I Barentshavet er det så langt ikke gjort et eneste, ordentlig funn i sandsteinsreservoarer uten at prospektet er assosiert med en EM-anomali.
Why is it that explorationists are so poor at predicting volumes and – not the least – where/why are they failing?
Seismic has always been, and will indeed always be, the cornerstone of exploration – but it is important that we acknowledge its limits. The most important of these is purely physical and relates to saturation. No matter what you do to your seismic data, it is inherently impossible to properly de-risk saturation using seismic – the information is just not there from a physics perspective.
The one geophysical dataset that can infer saturation is CSEM. The reason being is that resistivity increases exponentially with hydrocarbon saturation.
It is important to here that while CSEM in its infancy was widely touted as a direct hydrocarbon indicator (DHI), it is patently not.
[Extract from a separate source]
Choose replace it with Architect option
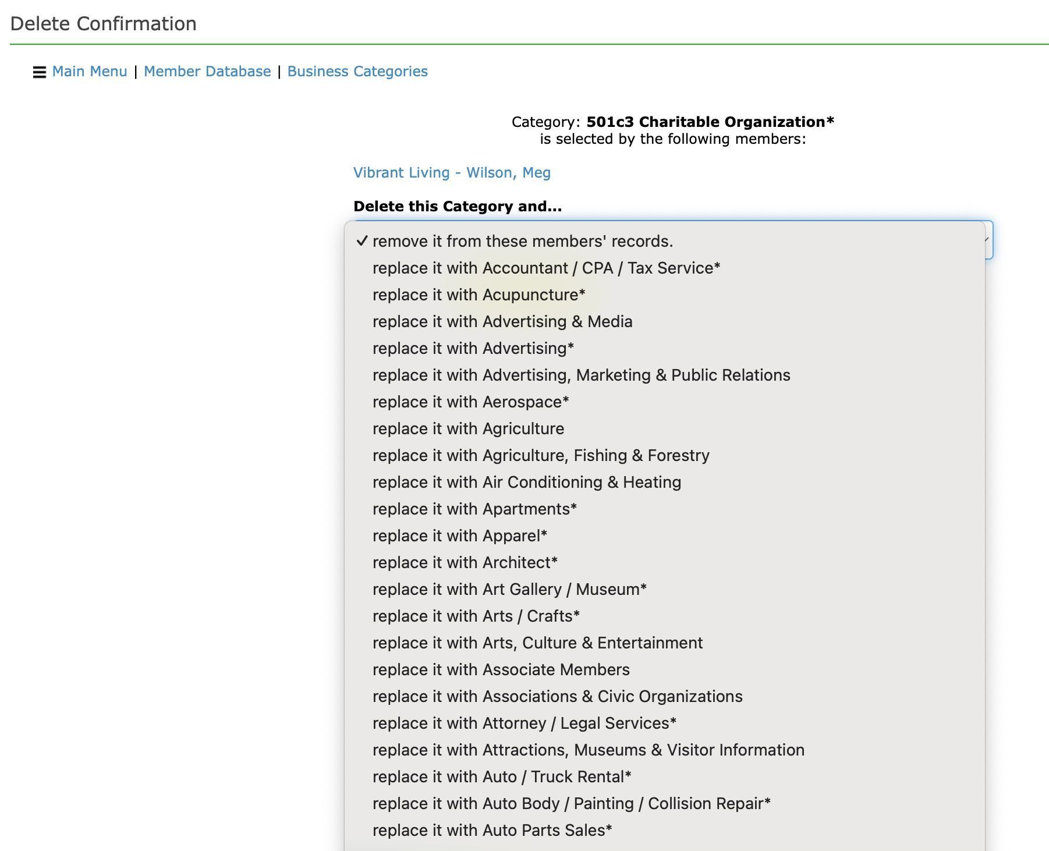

It is simply a remote sensing tool for resistivity. Just like when interpreting well logs, an increase in resistivity does not infer hydrocarbons, as cemented sands, source rocks, salt and basalt all can have high resistivities.
But crucially, and also just like in well logs, the relationship between saturation and resistivity does strongly suggest that a lack of resistivity is inherently related to low saturation levels.
Or – to put it differently – while CSEM is not a direct hydrocarbon indicator, it can clearly be a direct hydrocarbon killer – this is also heavily supported by actual well results.